TASKS TO COMPLETE ::
[A] Could you change the part of the invented-languages passage that opens with the words containing "Many people were" and closes with "thinking those thoughts.", putting "Oldspeak" in place of "Newspeak"?
[B] Can you carry the invented-languages passage further from the point where it stops?

SUPPLIED PASSAGE ::
----------

In the Land of INVENTED LANGUAGES (27 page)

Many people were attracted to the idea that if you could control your language, you could control your mind and solve your problems. (The idea still has some popularity today, in the form of moneymaking self-help ventures like Neuro-Linguistic Programming, a descendant of general semantics.) And they took seriously the warnings about language and mind control coming from the new literature of dystopia. In Ayn Rand's
Anthem
, published in 1938, citizens of a futuristic collective society cannot conceive of their own individuality, because they lack the pronoun “I.” In George Orwell's 1984 (first published in 1949), a totalitarian
state controls its subjects through the imposition of Newspeak—people who are denied words for subversive thoughts are rendered incapable of thinking those thoughts.

Poor language. People had always been blaming one thing or another on it, but in the 1930s and 1940s it really took a beating. Before that, in the Esperanto era, language was accused of turning people against each other. The problem was that it prevented mutual understanding, and the solution was to invent or choose a language that everyone could understand. In the post-Esperanto era, language was being accused of everything from genocide to tooth decay. Now the problem with language was its dangerous grip on thought. But what was the solution? Not to invent a new language. No one took that idea seriously anymore. Proposals like Blissymbolics were laughed right out of the arena. (Bliss described a response he received from a prominent general semanticist as “not nice at all”) This time, the solution was to bring language into line with reality, to polish the grime and the rust off the tools, teach people how to use them properly, and put them into service for the truth.

But leaving aside the question of how the truth was to be determined, where exactly was this grime and rust? And how was it to be removed? There were differences of opinion, of course. Ogden had a problem with abstract words posing as truly meaningful words—“fictions” like “causation” and “political” mimicked the behavior of good solid words like “chair” and “red.” The key was to stick to the good solid words. But for Korzybski “chair” and “red” were just as big a part of the problem; the key was to constantly remind ourselves that there was no such thing as a chair (only chair
1
, chair
2
, chair
3
, chair
3
as I experienced it in 1934, chair
3
as I experience it now, and so on) and that red was only a subjective individual experience of a certain wavelength of light.

----------

DATA LISTING ::

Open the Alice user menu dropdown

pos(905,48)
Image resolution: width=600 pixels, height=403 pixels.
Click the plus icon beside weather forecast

----------

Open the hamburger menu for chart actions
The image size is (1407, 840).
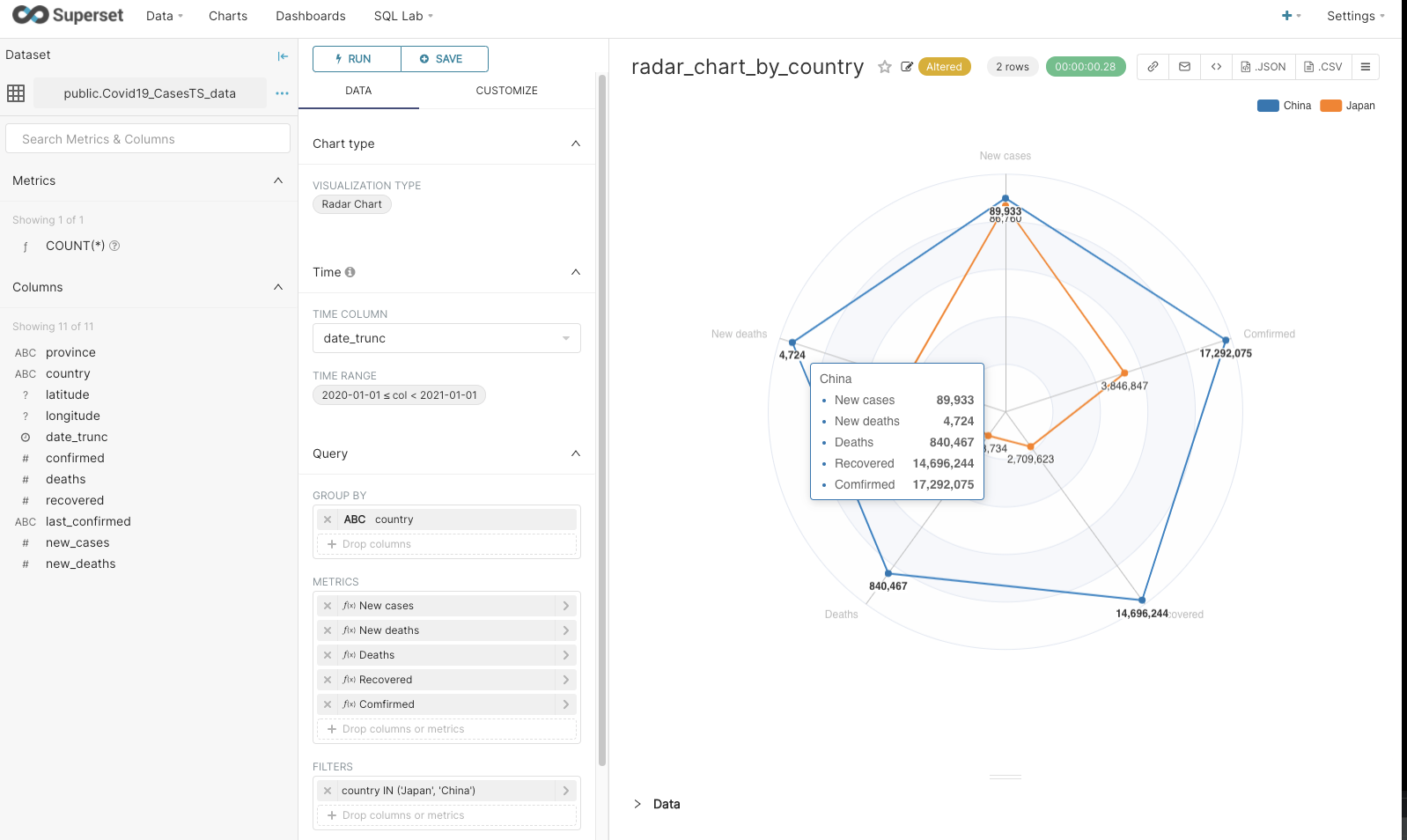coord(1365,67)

----------

TASK-BY-TASK RESULTS ::
[A]
Many people were attracted to the idea that if you could control your language, you could control your mind and solve your problems. (The idea still has some popularity today, in the form of moneymaking self-help ventures like Neuro-Linguistic Programming, a descendant of general semantics.) And they took seriously the warnings about language and mind control coming from the new literature of dystopia. In Ayn Rand's
Anthem
, published in 1938, citizens of a futuristic collective society cannot conceive of their own individuality, because they lack the pronoun “I.” In George Orwell's 1984 (first published in 1949), a totalitarian
state controls its subjects through the imposition of Oldspeak—people who are denied words for subversive thoughts are rendered incapable of thinking those thoughts.

[B]
For Orwell (as expressed in his 1946 essay “Politics and the English Language”), the villains were tired metaphors, long, fancy words, and passive verbs.

Though critics took issue with the various cures proposed for the language disease, no one really questioned the original diagnosis: language was a bad influence on thought. But in the 1950s scholars began to look more closely at that background assumption. Fields like psychology, anthropology, and sociology had picked up the machinery of the hard sciences—empirical observation, measurement, experiment—and were figuring out ways to apply it to the “soft” areas of human behavior: mind, meaning, culture. When it came to the matter of human thought, and what may or may not be influencing it, a modern social scientist had two choices: (1) reject all discussion of “thought” as unscientific, because it was impossible to observe directly (the stance of behavioral psychology, which was having a heyday); or (2) find a way to test your hypothesis using cold, hard data. Sitting in your armchair and musing about words and thought was no longer an acceptable option.

At the same time, the language/thought question was getting fresh attention in academic circles with the posthumous re-publication of the papers of Benjamin Whorf. Whorf had been a chemical engineer, working as an inspector at a fire insurance company, when he began studying linguistics as a hobby. He went on to work with the anthropologist and linguist Edward Sapir and to produce highly respected studies of Native American languages. Though Whorf's papers were published in the premier journals and he was granted an honorary fellowship at Yale, he was still something of an outsider. His primary employment remained at the insurance company, and he never completed an advanced degree. There was also a religious or spiritual angle to
some of his linguistic investigations (he was a follower of the eccentric Theosophy movement) that made many of his academic contacts uncomfortable. His ideas about the influence of language on thought made them even more uncomfortable, as they seemed dangerously close to the fashionable language polemics about “the tyranny of words” floating around out there among the linguistically naive masses.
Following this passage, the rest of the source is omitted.